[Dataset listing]
^^^^

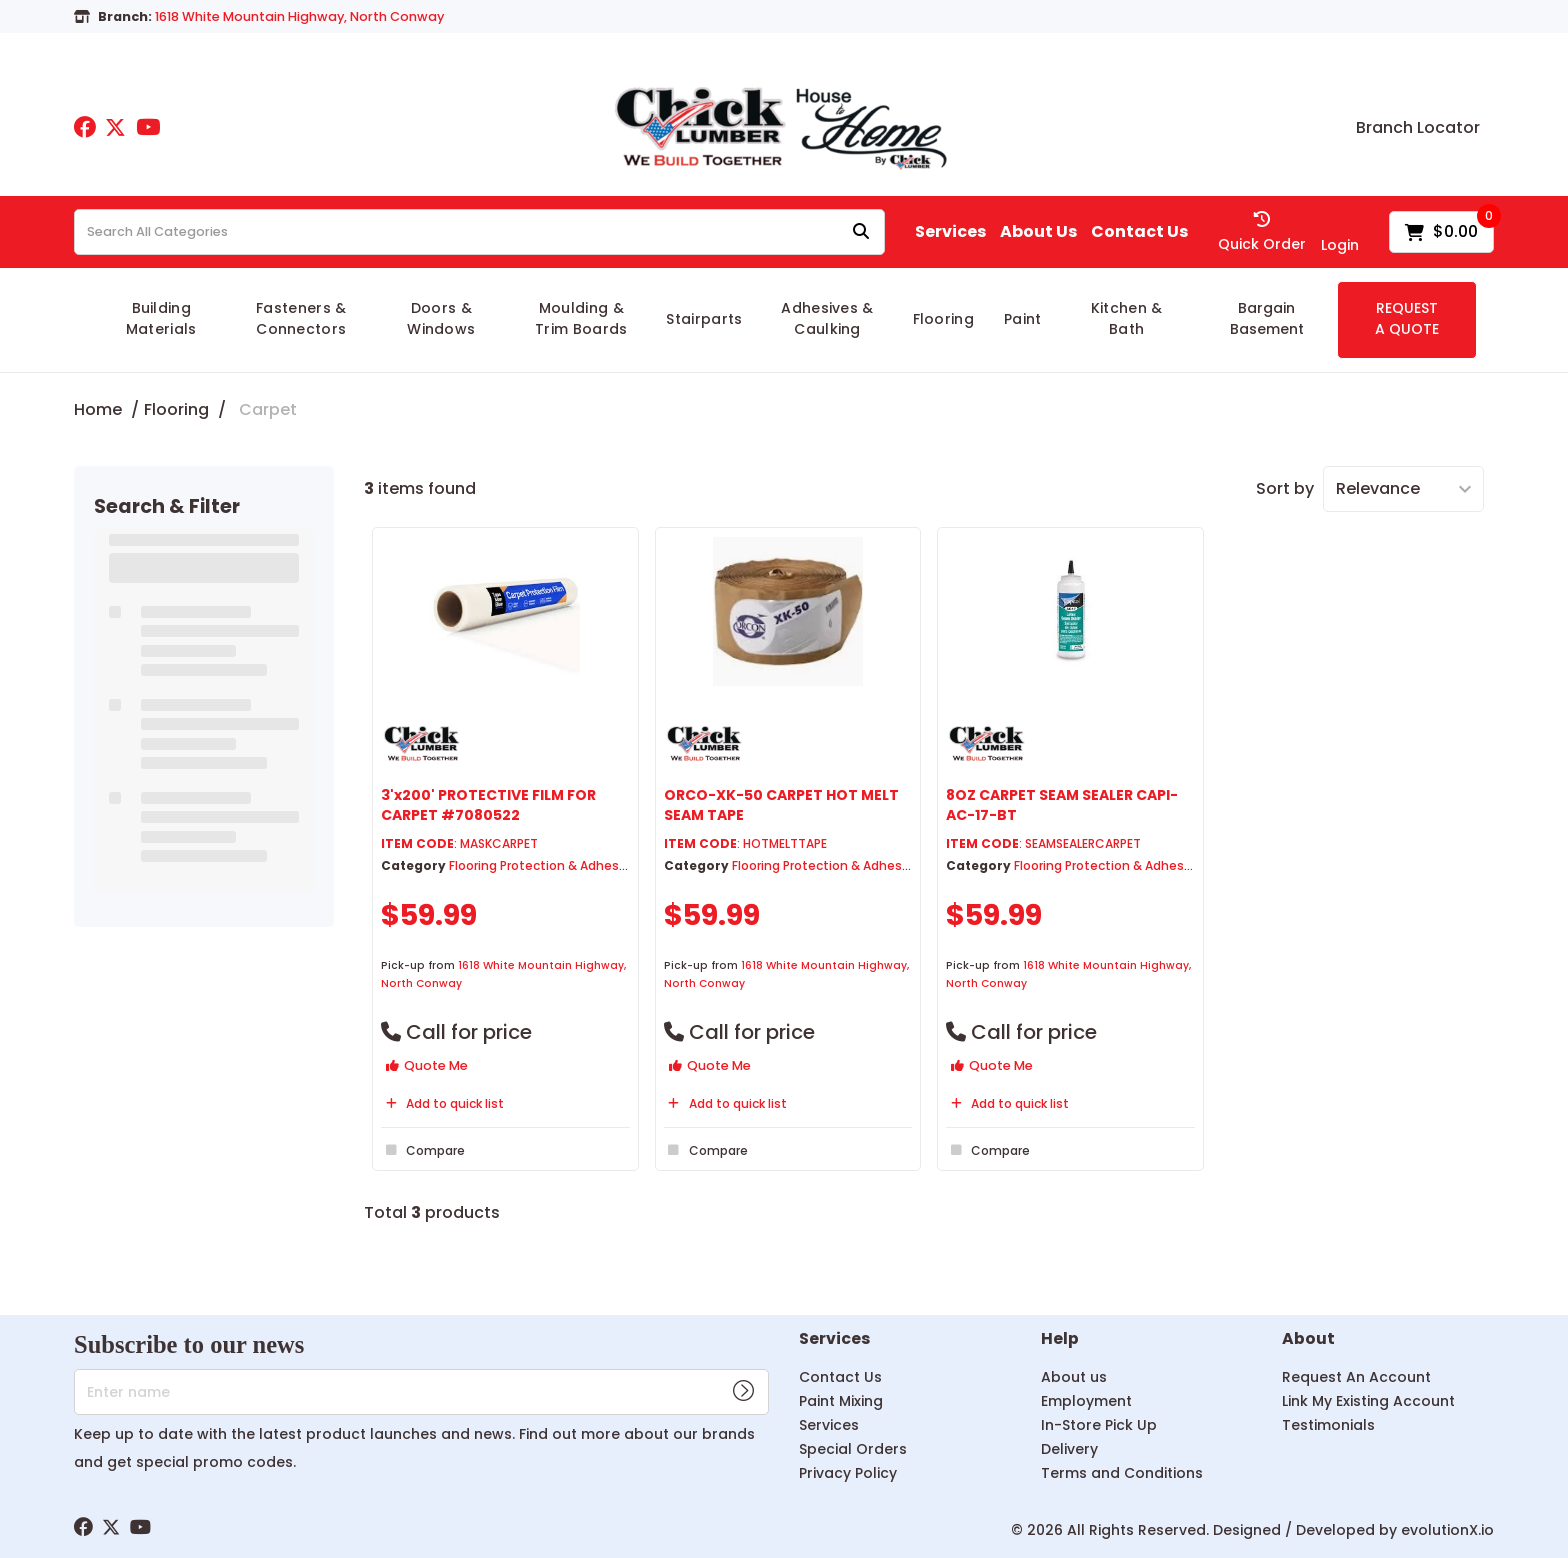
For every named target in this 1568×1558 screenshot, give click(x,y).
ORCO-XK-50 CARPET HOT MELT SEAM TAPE (781, 804)
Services (950, 232)
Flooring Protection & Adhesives (546, 865)
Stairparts (704, 319)
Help (1060, 1339)
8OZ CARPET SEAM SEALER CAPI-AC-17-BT (1062, 804)
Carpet (268, 409)
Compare (423, 1150)
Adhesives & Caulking (827, 318)
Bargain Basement (1267, 318)
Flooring (944, 319)
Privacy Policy (848, 1473)
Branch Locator (1418, 128)
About (1308, 1339)
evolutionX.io (1447, 1530)
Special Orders (853, 1449)
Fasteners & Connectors (301, 318)
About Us (1038, 232)
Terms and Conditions (1122, 1473)
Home (98, 409)
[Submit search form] (861, 232)
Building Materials (161, 318)
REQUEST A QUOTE (1407, 318)
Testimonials (1328, 1425)
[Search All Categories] (479, 232)
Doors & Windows (441, 318)
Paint (1023, 319)
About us (1074, 1377)
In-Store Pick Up (1099, 1425)
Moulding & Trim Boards (581, 318)
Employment (1086, 1401)
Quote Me (427, 1065)
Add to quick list (442, 1103)
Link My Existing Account (1368, 1401)
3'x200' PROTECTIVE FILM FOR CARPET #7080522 (488, 804)
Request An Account (1356, 1377)
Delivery (1069, 1449)
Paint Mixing (841, 1401)
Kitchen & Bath (1127, 318)
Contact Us (1139, 232)
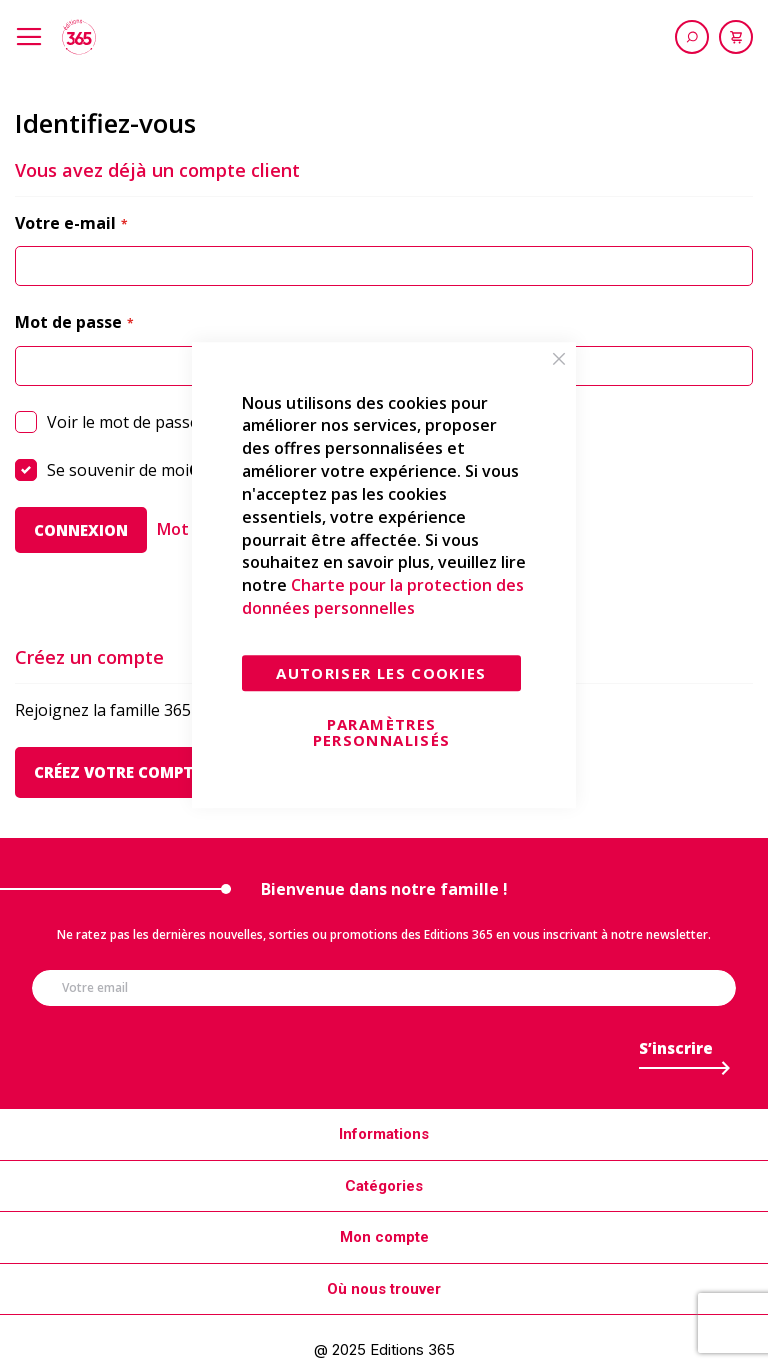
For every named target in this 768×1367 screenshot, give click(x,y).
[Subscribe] (676, 1053)
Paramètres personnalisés (382, 732)
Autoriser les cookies (381, 673)
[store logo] (79, 37)
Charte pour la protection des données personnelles (383, 597)
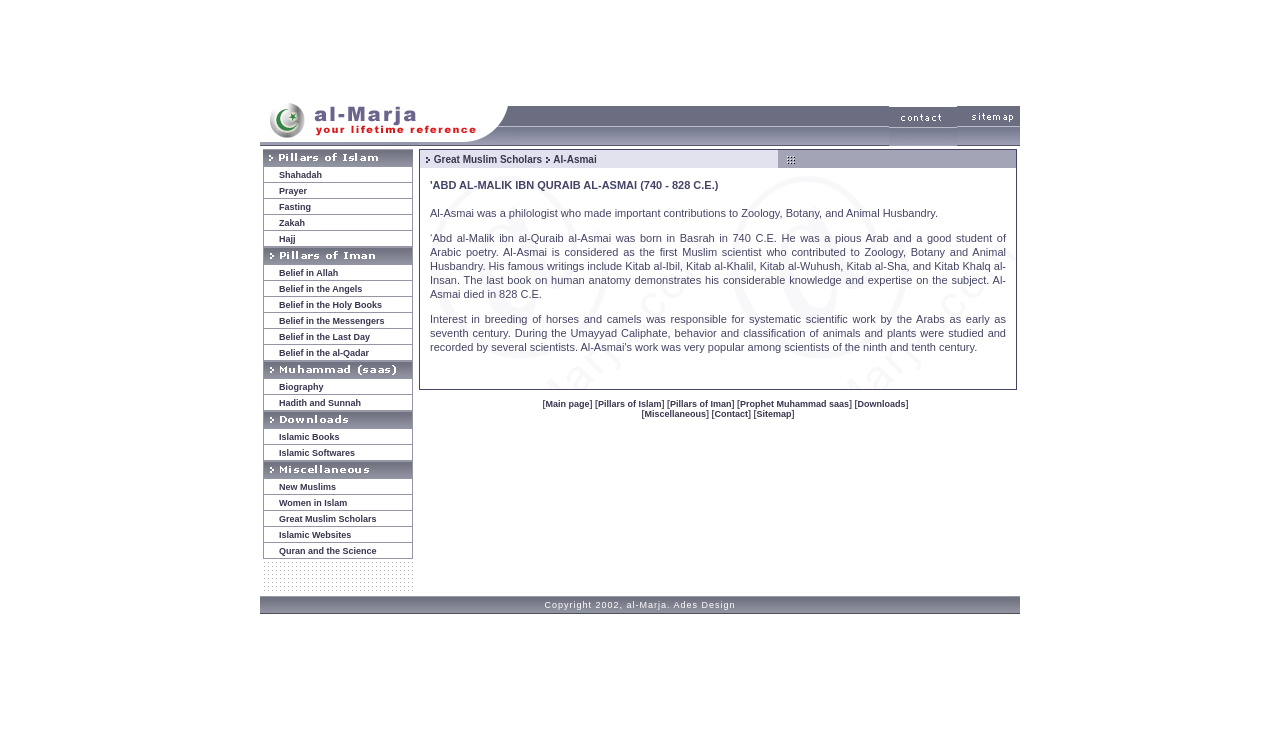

^^^^

Render every line of the listing above as a numbered list, leaving out the pictures and any blank lines.

• Task solution
1. For every named target in this 1568×1558 screenshot, give click(x,y).
2. ORCO-XK-50 CARPET HOT MELT SEAM TAPE (781, 804)
3. Services (950, 232)
4. Flooring Protection & Adhesives (546, 865)
5. Stairparts (704, 319)
6. Help (1060, 1339)
7. 8OZ CARPET SEAM SEALER CAPI-AC-17-BT (1062, 804)
8. Carpet (268, 409)
9. Compare (423, 1150)
10. Adhesives & Caulking (827, 318)
11. Bargain Basement (1267, 318)
12. Flooring (944, 319)
13. Privacy Policy (848, 1473)
14. Branch Locator (1418, 128)
15. About (1308, 1339)
16. evolutionX.io (1447, 1530)
17. Special Orders (853, 1449)
18. Fasteners & Connectors (301, 318)
19. About Us (1038, 232)
20. Terms and Conditions (1122, 1473)
21. Home (98, 409)
22. [Submit search form] (861, 232)
23. Building Materials (161, 318)
24. REQUEST A QUOTE (1407, 318)
25. Testimonials (1328, 1425)
26. [Search All Categories] (479, 232)
27. Doors & Windows (441, 318)
28. Paint (1023, 319)
29. About us (1074, 1377)
30. In-Store Pick Up (1099, 1425)
31. Moulding & Trim Boards (581, 318)
32. Employment (1086, 1401)
33. Quote Me (427, 1065)
34. Add to quick list (442, 1103)
35. Link My Existing Account (1368, 1401)
36. 3'x200' PROTECTIVE FILM FOR CARPET #7080522 (488, 804)
37. Request An Account (1356, 1377)
38. Delivery (1069, 1449)
39. Paint Mixing (841, 1401)
40. Kitchen & Bath (1127, 318)
41. Contact Us (1139, 232)
42. For every named target in this 768×1367 screenshot, give click(x,y).
43. [Subscribe] (676, 1053)
44. Paramètres personnalisés (382, 732)
45. Autoriser les cookies (381, 673)
46. [store logo] (79, 37)
47. Charte pour la protection des données personnelles (383, 597)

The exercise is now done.